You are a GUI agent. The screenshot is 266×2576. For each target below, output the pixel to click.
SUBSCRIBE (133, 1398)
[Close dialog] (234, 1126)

* * * * * * *

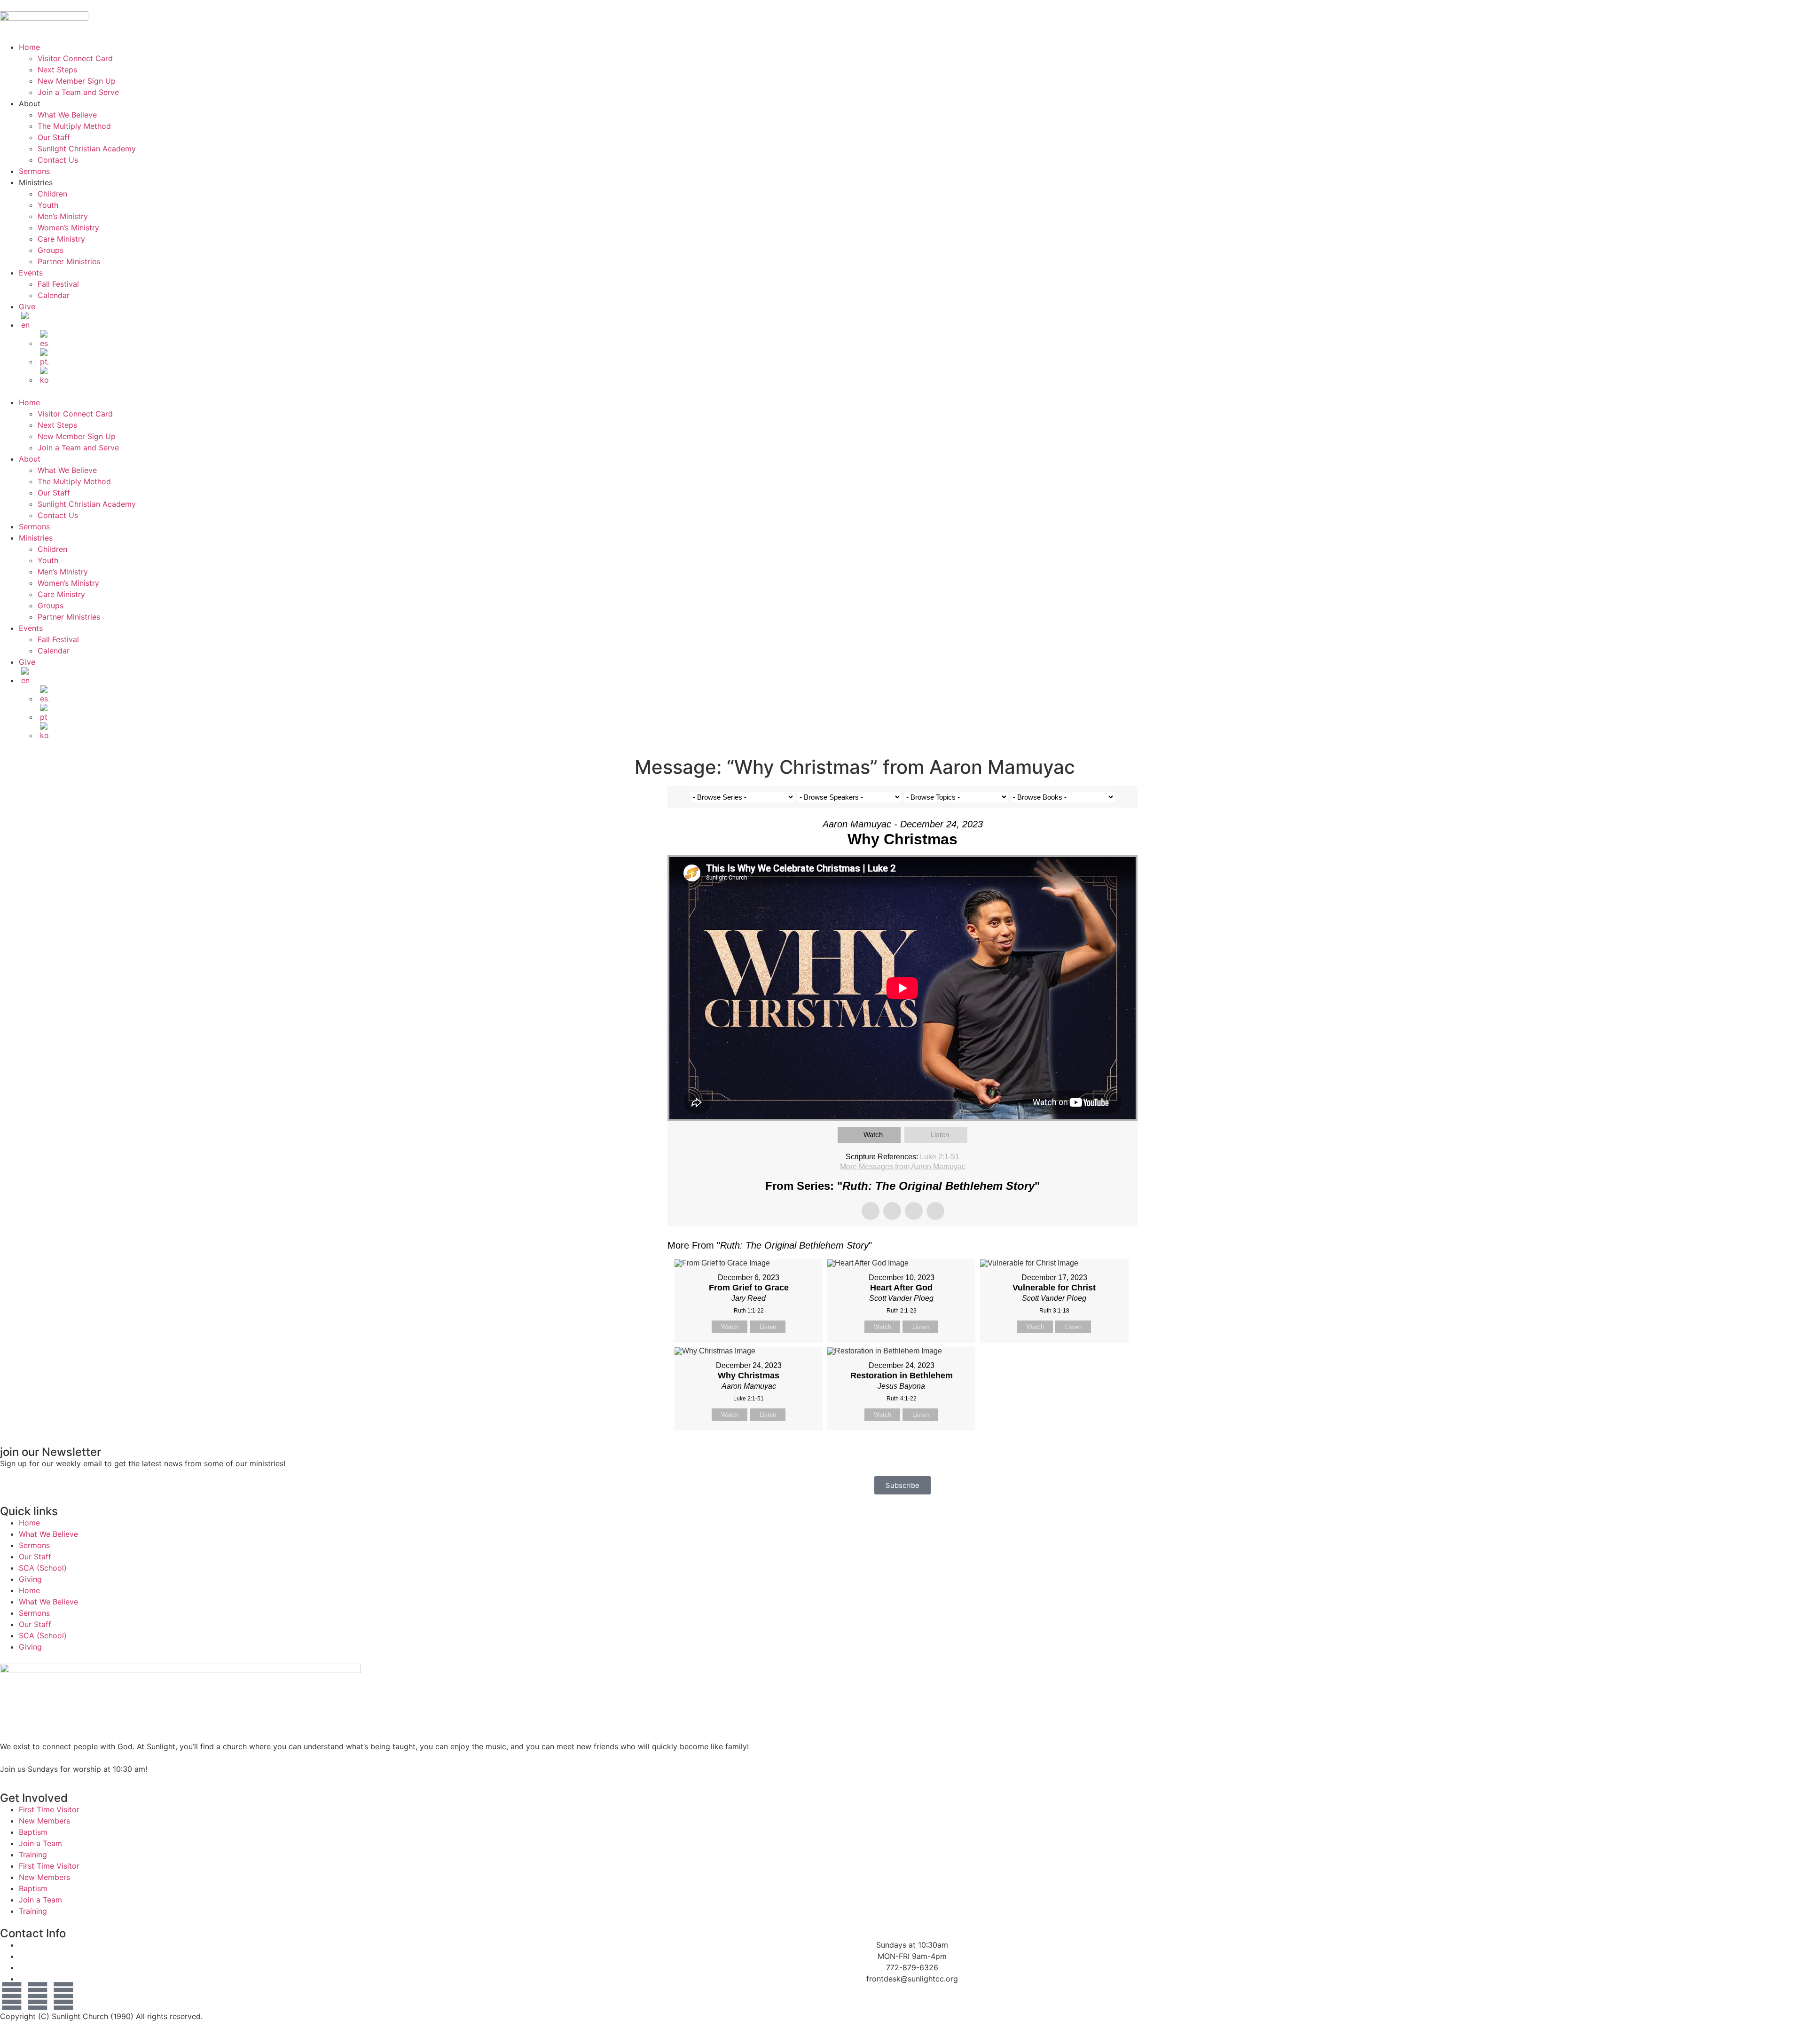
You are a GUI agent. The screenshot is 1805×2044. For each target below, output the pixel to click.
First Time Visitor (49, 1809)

* * * * * * *

Report each line above that includes the string "below".

You are a GUI agent. The screenshot is 266×2576. For each target below, output the pixel to click.
You are a GUI agent. The screenshot is 1805×2044. For each target below, output the pixel to click.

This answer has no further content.